Excerpted records.

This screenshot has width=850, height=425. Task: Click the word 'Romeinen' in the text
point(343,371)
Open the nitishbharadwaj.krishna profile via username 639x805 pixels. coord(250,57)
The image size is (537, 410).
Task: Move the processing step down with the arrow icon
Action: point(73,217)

Exercise description. Return each line of the records above that contains the string "Task". Case must match.

Answer to the problem.
This screenshot has width=850, height=425. Task: Click the word 'Romeinen' in the text
Task: Move the processing step down with the arrow icon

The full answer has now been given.